NONIE
Wynona Mulcaster
January 26, 2024 - April 19, 2024
Kenderdine Art Gallery
Curated by Leah Taylor
Nonie examines the artistic career of Wynona Mulcaster (1915-2016) through a survey of landscape paintings on both canvas and paper. Image above: Wynona Mulcaster, Summer Pageant, 1984, oil on canvas. Collection of the Mann Art Gallery, Prince Albert.
About the Exhibition
This exhibition examines the artistic career of Wynona Mulcaster (1915-2016), affectionately known to most as ‘Nonie’. Through a survey of landscape paintings on both canvas and paper, Mulcaster depicts two places that she considered to be home: Mexico and Saskatchewan. The works illustrate that for Mulcaster geography was secondary to capturing “a gritty feeling of dry struggle,” therein she focused on the sensation the land evoked, a feeling that transcends the specificities of place. With an understanding of modernist abstraction’s sensibilities, Mulcaster felt free from the conventions of landscape painting, positing, “the life energy of a painting is very often embedded in the contradictions within it.”
About the Artist
Wynona Mulcaster was born in 1915 in Prince Albert, Saskatchewan. She passed away in 2016 at the age of 101, in San Miguel de Allende, Mexico, where she had lived for nearly 40 years.
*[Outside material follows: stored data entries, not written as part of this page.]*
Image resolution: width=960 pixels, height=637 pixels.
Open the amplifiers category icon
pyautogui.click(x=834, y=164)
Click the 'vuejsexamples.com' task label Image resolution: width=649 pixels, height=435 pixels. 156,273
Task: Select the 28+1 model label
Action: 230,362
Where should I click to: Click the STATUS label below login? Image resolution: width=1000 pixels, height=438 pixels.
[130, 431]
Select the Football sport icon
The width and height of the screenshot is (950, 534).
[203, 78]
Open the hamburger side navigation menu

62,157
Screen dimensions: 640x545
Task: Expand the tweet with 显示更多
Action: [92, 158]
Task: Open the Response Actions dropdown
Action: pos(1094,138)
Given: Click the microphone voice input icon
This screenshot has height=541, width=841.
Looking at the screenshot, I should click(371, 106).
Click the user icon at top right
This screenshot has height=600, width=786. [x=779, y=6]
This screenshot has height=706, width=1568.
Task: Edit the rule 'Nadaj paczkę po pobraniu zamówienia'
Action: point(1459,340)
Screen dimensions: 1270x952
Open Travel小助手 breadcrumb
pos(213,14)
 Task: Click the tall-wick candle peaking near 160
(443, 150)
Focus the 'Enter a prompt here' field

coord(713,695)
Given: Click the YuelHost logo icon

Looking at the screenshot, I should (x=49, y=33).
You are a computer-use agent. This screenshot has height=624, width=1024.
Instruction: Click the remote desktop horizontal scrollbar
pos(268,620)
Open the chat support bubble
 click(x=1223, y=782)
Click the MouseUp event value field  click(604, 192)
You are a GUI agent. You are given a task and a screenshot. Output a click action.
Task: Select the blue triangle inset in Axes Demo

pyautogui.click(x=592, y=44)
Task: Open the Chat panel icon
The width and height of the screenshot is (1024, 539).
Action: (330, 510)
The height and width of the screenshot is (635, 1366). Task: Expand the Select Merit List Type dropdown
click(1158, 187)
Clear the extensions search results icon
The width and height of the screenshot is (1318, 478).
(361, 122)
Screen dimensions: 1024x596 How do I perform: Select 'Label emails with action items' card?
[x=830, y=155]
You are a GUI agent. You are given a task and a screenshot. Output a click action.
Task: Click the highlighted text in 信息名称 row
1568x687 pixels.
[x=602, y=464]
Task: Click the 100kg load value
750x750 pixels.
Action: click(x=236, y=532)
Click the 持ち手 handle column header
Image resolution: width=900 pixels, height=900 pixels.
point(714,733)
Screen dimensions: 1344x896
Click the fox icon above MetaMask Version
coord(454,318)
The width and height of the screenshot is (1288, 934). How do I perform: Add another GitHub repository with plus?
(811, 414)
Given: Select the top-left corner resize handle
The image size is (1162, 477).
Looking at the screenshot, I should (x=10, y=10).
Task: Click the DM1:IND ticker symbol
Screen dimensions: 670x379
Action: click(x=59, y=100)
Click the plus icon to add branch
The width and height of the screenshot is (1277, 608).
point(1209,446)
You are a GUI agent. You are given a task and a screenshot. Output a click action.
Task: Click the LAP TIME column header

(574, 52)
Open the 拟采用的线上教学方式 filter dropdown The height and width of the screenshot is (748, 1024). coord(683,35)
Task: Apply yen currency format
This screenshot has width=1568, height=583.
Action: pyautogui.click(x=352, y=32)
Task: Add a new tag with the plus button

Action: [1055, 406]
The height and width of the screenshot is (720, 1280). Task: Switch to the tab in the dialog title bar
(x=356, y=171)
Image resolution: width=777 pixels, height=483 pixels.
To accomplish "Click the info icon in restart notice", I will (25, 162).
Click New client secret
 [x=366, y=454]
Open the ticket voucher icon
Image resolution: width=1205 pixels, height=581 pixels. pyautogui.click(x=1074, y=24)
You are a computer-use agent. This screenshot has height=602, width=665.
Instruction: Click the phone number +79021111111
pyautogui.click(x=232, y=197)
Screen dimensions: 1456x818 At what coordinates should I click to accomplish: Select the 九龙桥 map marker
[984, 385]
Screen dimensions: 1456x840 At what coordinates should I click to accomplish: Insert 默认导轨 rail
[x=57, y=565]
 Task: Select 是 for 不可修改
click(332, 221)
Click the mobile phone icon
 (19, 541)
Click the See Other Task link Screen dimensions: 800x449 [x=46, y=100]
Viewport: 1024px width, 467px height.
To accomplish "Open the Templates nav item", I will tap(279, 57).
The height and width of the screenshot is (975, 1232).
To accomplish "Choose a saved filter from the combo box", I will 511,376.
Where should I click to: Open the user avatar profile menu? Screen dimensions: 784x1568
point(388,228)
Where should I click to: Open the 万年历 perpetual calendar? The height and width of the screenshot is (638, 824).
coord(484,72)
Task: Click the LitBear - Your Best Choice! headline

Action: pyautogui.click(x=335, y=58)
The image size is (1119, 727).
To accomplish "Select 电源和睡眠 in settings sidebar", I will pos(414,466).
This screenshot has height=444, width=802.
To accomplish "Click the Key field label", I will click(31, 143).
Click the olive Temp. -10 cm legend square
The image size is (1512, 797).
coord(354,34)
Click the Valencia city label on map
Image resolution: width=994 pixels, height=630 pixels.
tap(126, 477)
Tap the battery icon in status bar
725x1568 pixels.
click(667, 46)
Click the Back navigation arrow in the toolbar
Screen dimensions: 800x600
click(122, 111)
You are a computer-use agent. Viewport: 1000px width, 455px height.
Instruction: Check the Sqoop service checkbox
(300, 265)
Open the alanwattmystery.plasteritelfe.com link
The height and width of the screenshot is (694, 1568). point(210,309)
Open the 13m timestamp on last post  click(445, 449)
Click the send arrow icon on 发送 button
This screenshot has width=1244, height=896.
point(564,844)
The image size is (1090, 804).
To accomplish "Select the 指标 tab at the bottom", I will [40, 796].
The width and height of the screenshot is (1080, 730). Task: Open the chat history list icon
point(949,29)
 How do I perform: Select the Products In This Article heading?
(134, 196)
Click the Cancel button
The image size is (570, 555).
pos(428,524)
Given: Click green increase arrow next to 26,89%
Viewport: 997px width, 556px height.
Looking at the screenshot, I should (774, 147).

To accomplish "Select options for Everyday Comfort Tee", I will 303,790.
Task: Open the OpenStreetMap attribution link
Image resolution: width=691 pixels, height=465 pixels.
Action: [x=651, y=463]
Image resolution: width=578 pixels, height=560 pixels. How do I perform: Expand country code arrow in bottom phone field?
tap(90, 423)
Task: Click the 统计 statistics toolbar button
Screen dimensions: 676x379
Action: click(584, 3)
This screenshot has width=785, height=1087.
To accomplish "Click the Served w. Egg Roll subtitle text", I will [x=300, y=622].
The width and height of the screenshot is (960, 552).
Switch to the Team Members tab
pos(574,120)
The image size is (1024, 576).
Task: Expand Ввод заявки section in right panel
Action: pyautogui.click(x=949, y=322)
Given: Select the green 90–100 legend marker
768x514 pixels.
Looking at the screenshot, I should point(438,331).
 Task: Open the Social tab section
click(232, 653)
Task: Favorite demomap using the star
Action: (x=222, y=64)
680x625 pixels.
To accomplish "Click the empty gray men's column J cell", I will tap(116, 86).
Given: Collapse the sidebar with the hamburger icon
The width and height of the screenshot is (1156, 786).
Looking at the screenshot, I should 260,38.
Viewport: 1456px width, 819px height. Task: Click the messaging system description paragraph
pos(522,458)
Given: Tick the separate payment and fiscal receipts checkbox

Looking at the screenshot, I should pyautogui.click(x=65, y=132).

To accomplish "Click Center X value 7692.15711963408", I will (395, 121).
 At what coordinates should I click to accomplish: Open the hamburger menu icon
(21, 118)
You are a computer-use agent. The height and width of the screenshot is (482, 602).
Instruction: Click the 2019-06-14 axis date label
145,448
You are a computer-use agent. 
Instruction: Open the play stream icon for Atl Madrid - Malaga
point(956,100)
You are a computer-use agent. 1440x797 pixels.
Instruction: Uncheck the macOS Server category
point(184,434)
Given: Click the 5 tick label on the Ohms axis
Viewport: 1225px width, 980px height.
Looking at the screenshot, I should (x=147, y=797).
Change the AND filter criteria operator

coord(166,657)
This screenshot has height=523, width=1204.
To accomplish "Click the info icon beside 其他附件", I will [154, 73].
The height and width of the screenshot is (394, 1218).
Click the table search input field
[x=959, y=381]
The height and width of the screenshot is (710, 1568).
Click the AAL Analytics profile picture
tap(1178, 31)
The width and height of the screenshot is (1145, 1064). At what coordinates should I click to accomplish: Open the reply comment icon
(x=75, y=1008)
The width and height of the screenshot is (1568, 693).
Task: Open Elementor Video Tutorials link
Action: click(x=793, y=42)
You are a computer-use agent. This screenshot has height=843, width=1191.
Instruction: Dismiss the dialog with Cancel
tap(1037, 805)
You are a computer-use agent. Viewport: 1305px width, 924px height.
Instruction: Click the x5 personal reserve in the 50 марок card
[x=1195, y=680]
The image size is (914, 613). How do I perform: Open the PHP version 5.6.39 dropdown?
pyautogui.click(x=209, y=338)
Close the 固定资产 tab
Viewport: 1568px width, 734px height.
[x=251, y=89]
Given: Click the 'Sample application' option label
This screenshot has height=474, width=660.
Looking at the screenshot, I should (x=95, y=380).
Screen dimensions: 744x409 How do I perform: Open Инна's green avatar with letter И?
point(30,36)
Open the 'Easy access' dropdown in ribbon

Mulcaster played an integral role in the history of art and art education in Saskatchewan, and in the development of the art scene in the province since the 1930s. Mulcaster was an art teacher to school children in Prince Albert and rural Saskatchewan (1937-1943), then taught art at the Saskatchewan Teachers' College in Saskatoon, where she served as Director of Art Education (1945-1948). Her studies with Ernest Lindner (1935-1945) and her early teaching experiences throughout the province impressed upon her the importance of art education for all ages.
Mulcaster obtained a Bachelor of Fine Arts from the University of Saskatchewan, Saskatoon in 1942, and a Master of Fine Arts at Institute Allende, San Miguel de Allende, Mexico in 1976. In the late 1930s, she was involved in establishing the Emma Lake Artists Workshop in Northern Saskatchewan. In 1946, she studied at the Banff School of Fine Arts, and from 1964 to 1977 she taught painting at the University of Saskatchewan. Her students included Robert Murray, Otto Rogers, and Allen Sapp.